Together with One Tree Planted we ensure that the world becomes a better place.
We do this by planting 2 trees for every watch sold and 1 tree for every piece of jewelry sold.
In this blog we have more information about our cooperation.


Plant trees for chimpanzees

This is an incredibly special collaboration between One Tree Planted and the Jane Goodall Institute. The aim is to restore and conserve nature for biodiversity while supporting local communities. The trees will be planted in Uganda's Albertine Rift forests, close to where Dr. Jane Goodall started her extraordinary career and fell in love with chimpanzees - our closest relatives in the wild. The donations here will go towards planting 3 million trees as part of a broad, long-term, large-scale initiative that will connect forests for wildlife, establish tree nurseries, strengthen forest monitoring and law enforcement to prevent future deforestation, and agroforestry practices will promote integrating trees into agricultural systems and much more.


Albertine Rift

The Albertine Rift is recognized worldwide as a biodiversity hotspot, ranking first among 119 different terrestrial ecoregions of continental Africa in terms of endemic species of birds, mammals, reptiles and amphibians, and second in terms of globally threatened species. More than 50% of the birds, 39% of the mammals, 19% of the amphibians and 14% of the reptiles and plants of mainland Africa live in this region. Restoring these forests will contribute to carbon sequestration, support ecosystem functioning such as capturing water, engage local communities in sustainable practices, and maintain habitat for highly endangered species that depend on the Albertine Rift for their survival. - including the endangered chimpanzee.

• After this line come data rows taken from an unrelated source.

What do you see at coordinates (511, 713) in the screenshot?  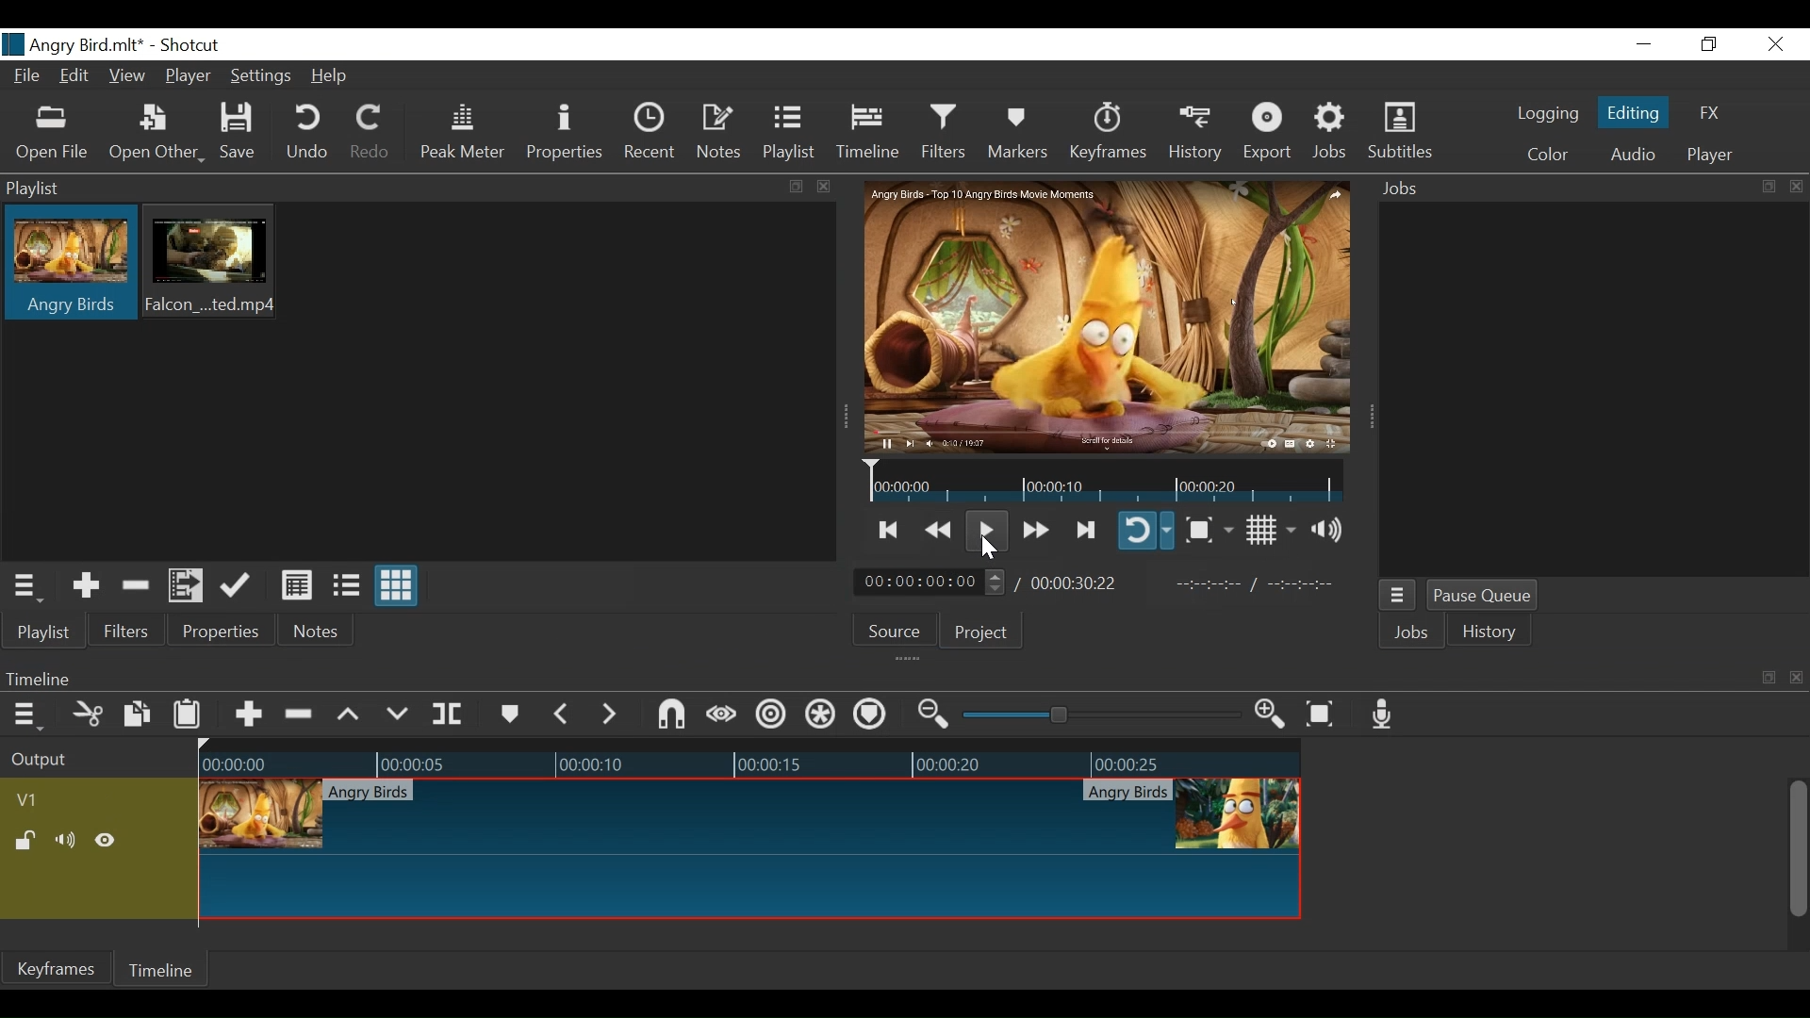 I see `Markers` at bounding box center [511, 713].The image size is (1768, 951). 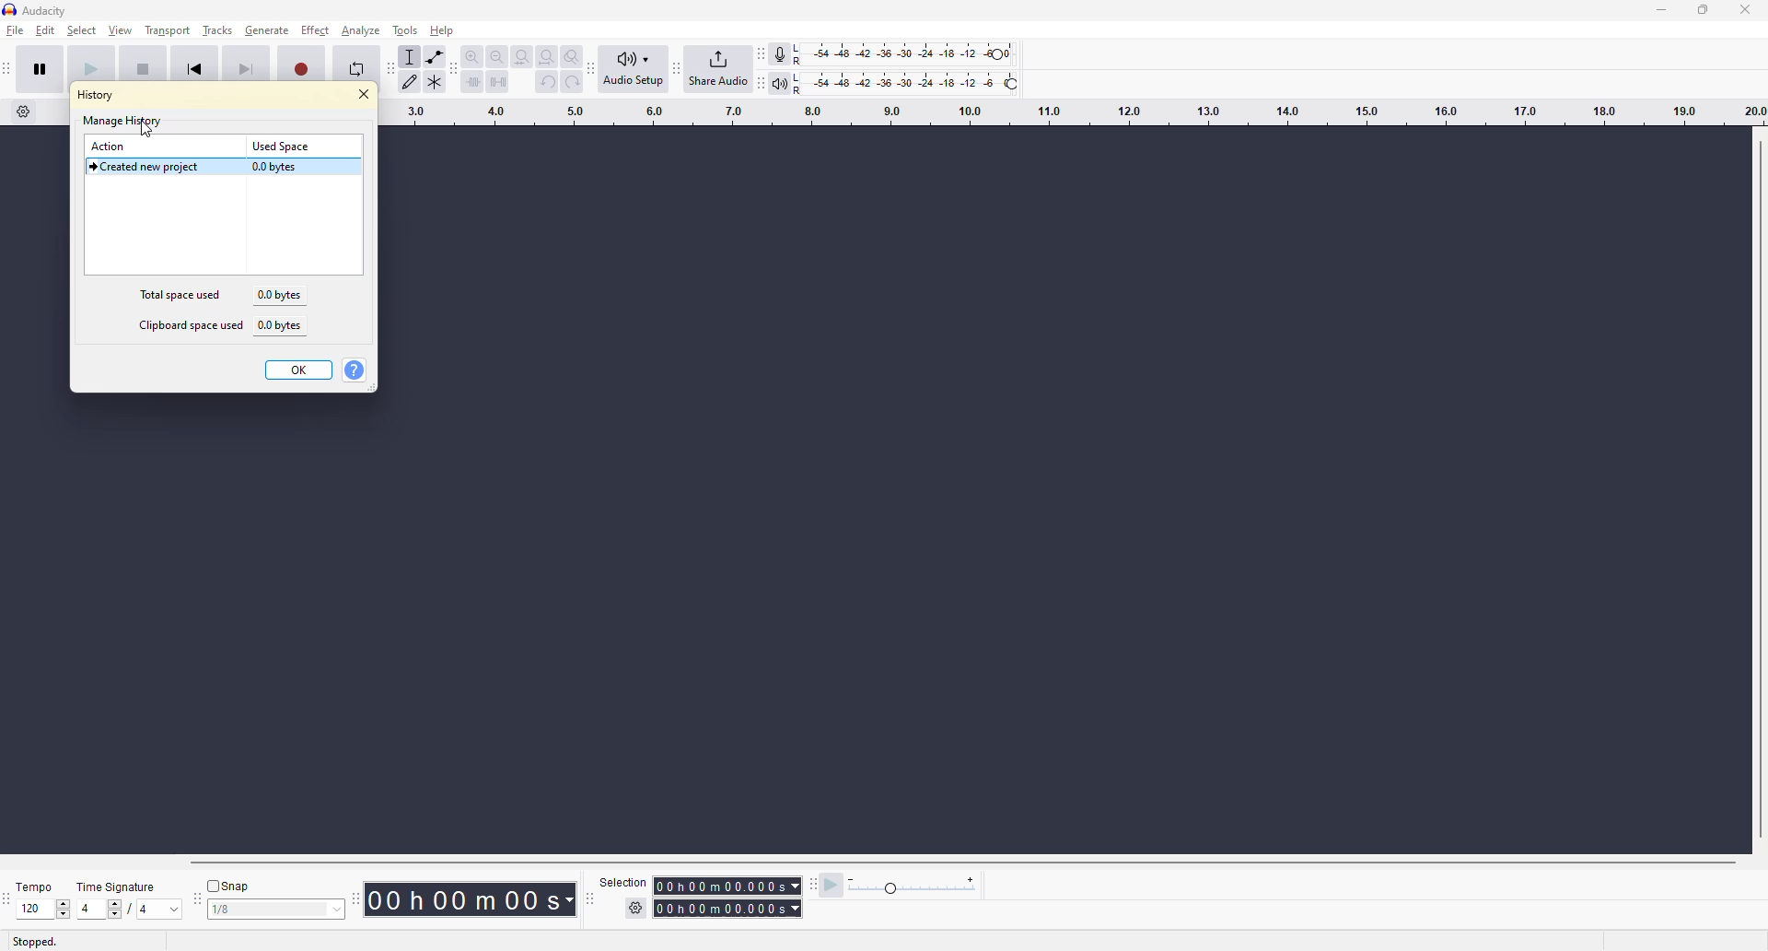 What do you see at coordinates (182, 295) in the screenshot?
I see `Total space used` at bounding box center [182, 295].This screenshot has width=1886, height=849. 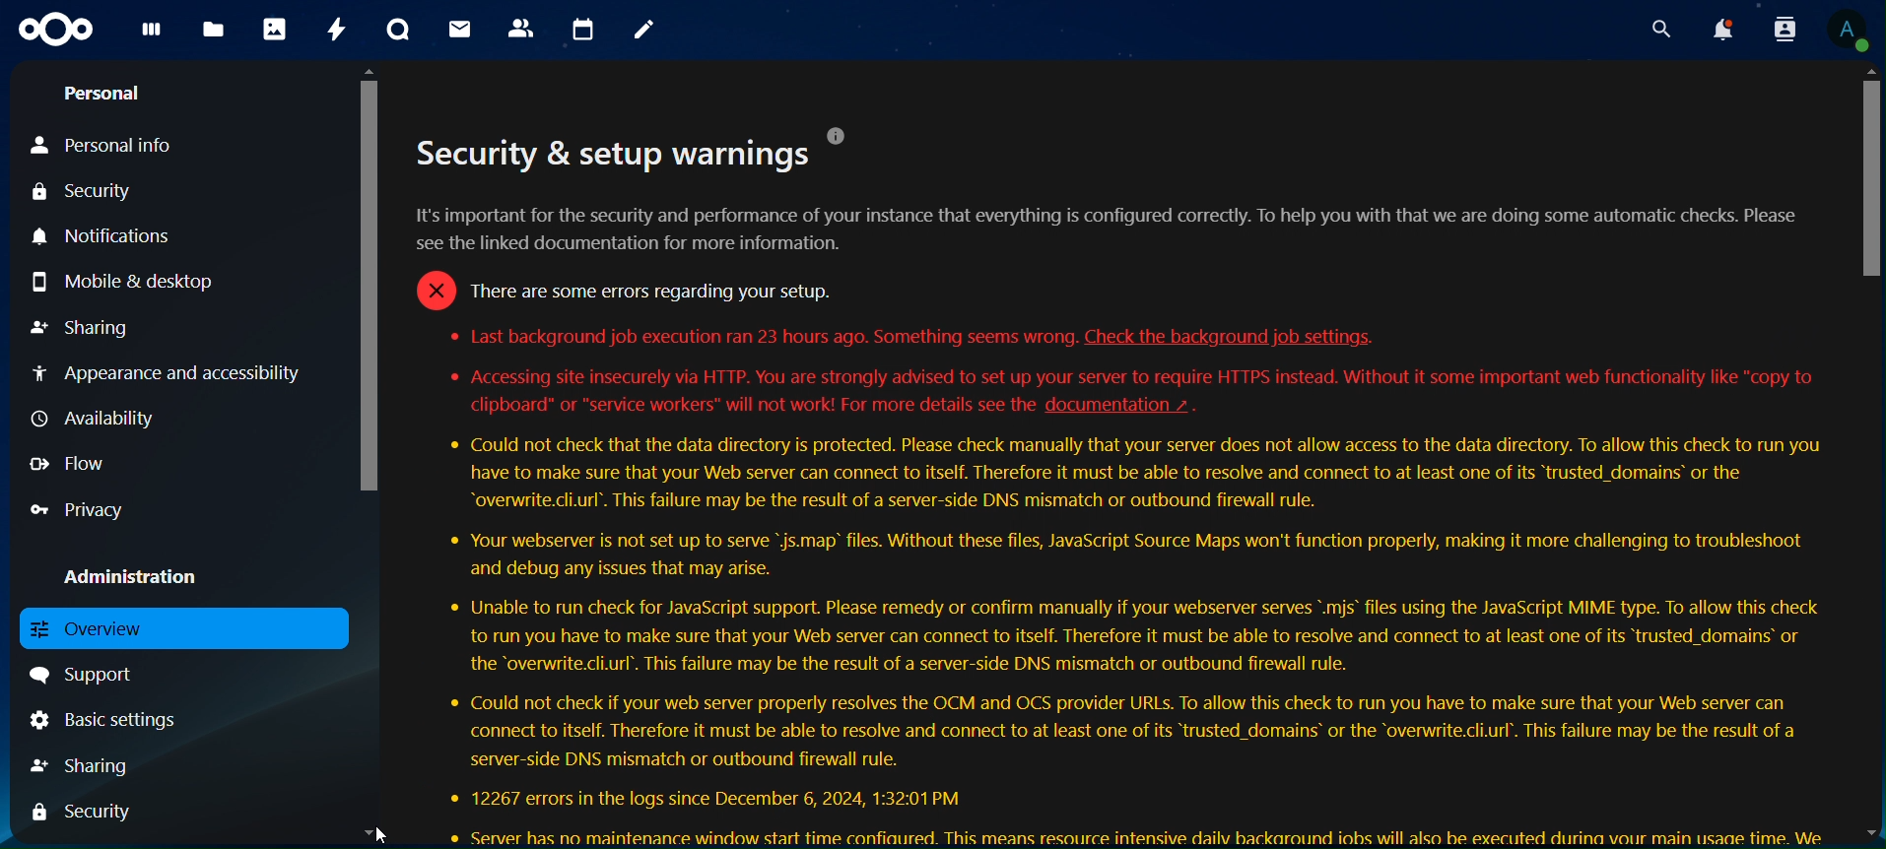 I want to click on search, so click(x=1661, y=30). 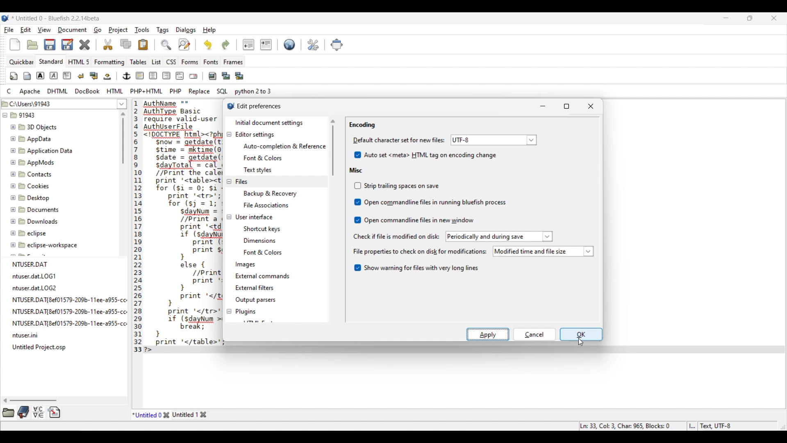 I want to click on Files setting options, so click(x=285, y=199).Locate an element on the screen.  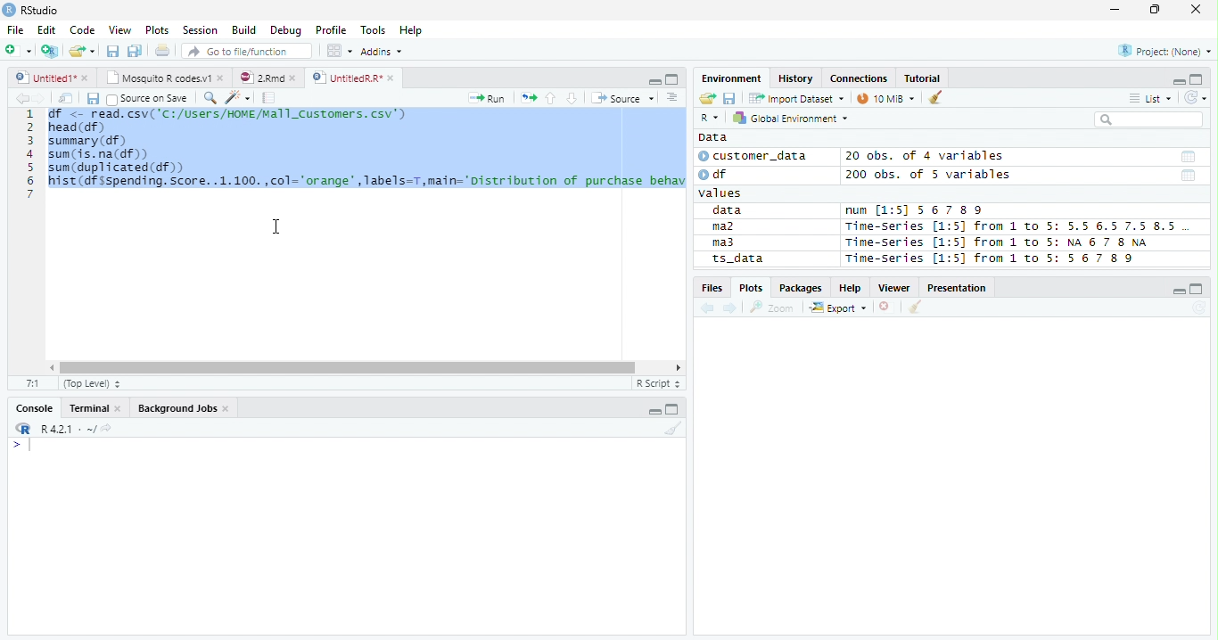
Data is located at coordinates (713, 137).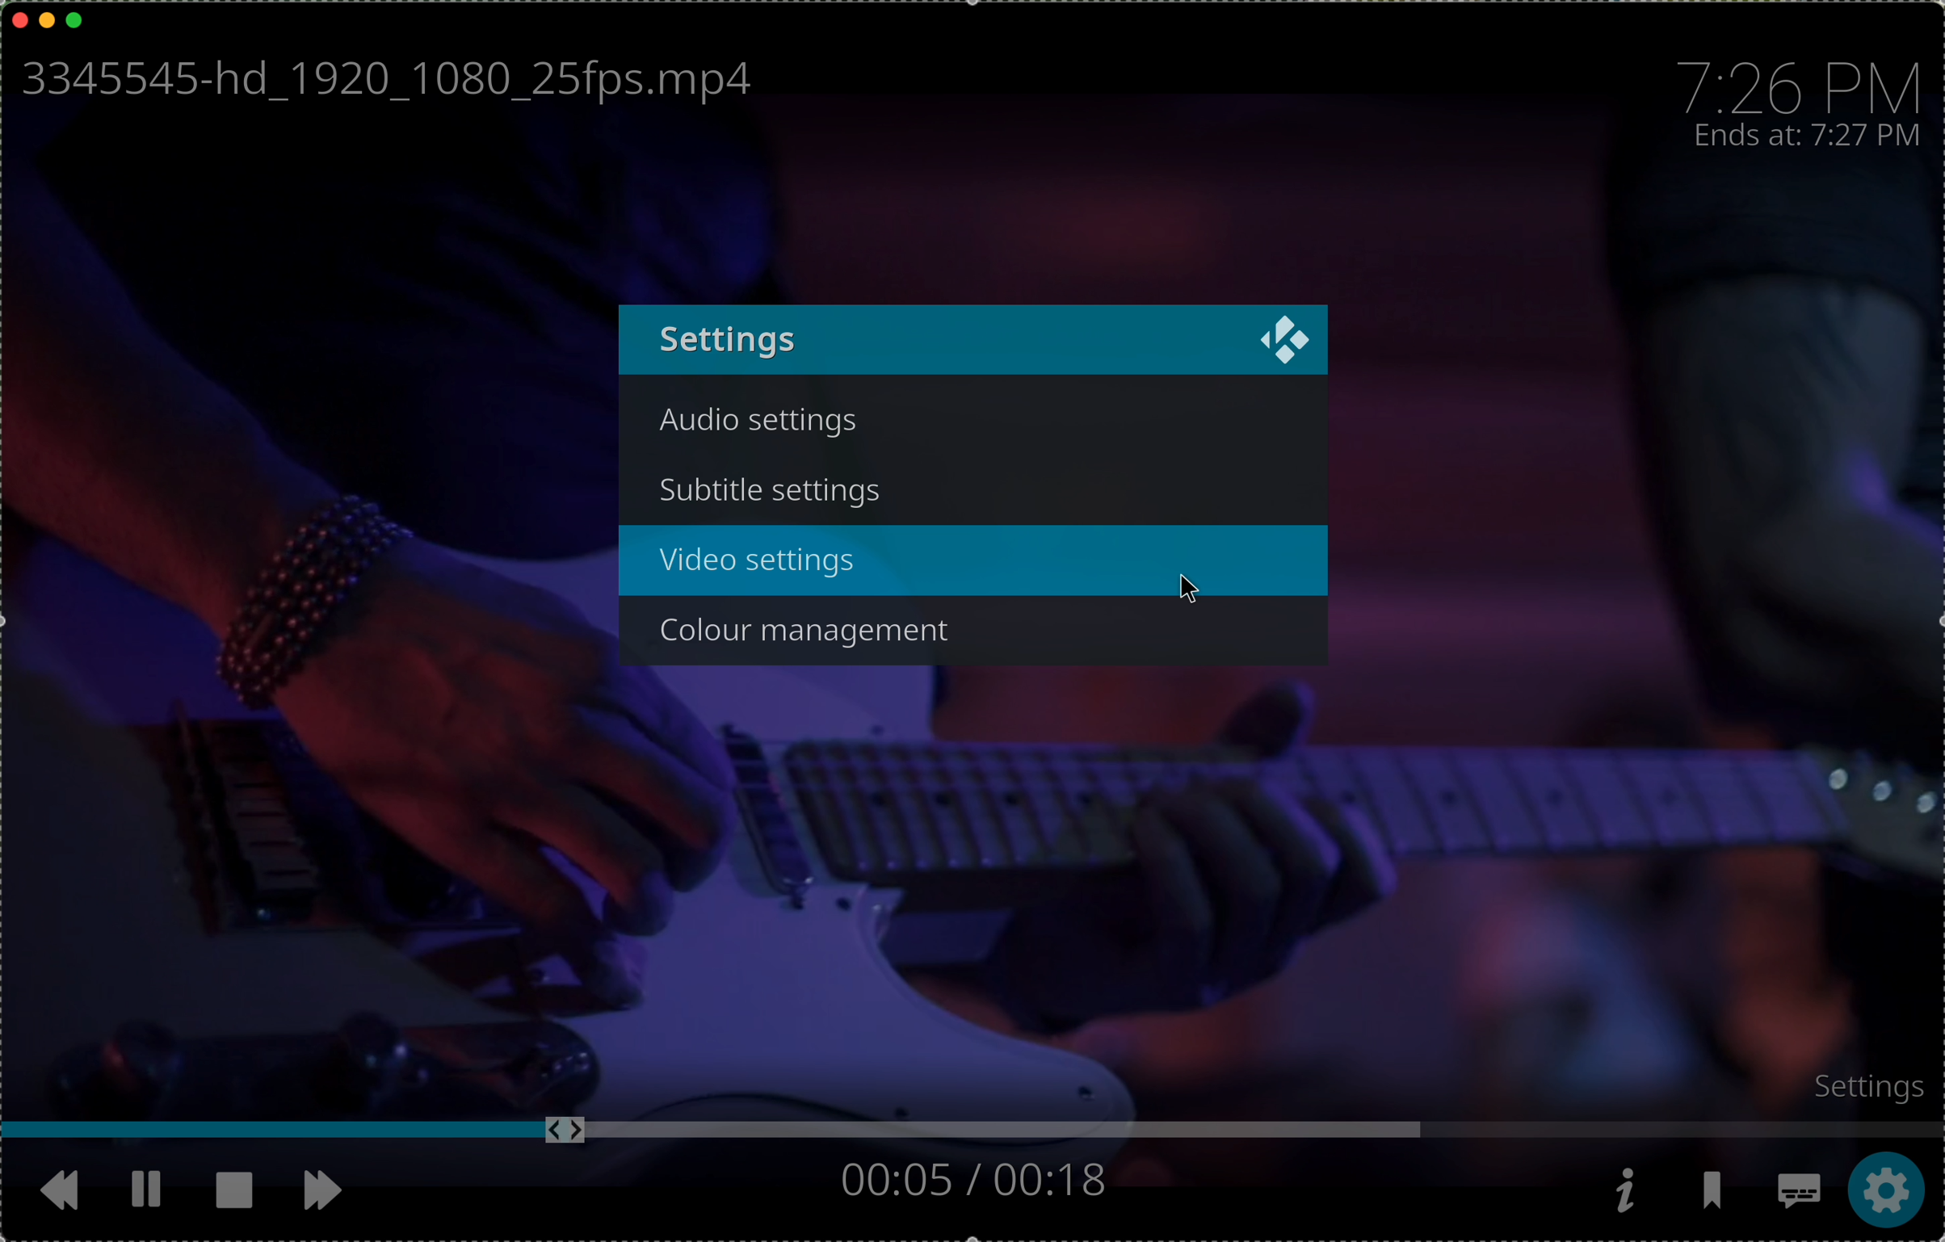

Based on the needs of specific locations, different local trees will be planted. Species include Maesopsis eminii, Cordia africana, Milicia excelsa, Mitrigyna stipulosa, Lovoa trichiliodes, Khaya anthotheca (an African mahogany), and Albizia, Trichilia and Ficus (Fig) species.


Local community

An important part of this project is training farmers and local communities in agroforestry and other sustainable practices that integrate trees into agriculture. This helps support the livelihood, nutrition and health of the soil and creates incentives for trees to grow. Participants will also receive tools and training in setting up and managing nurseries for long-term recovery.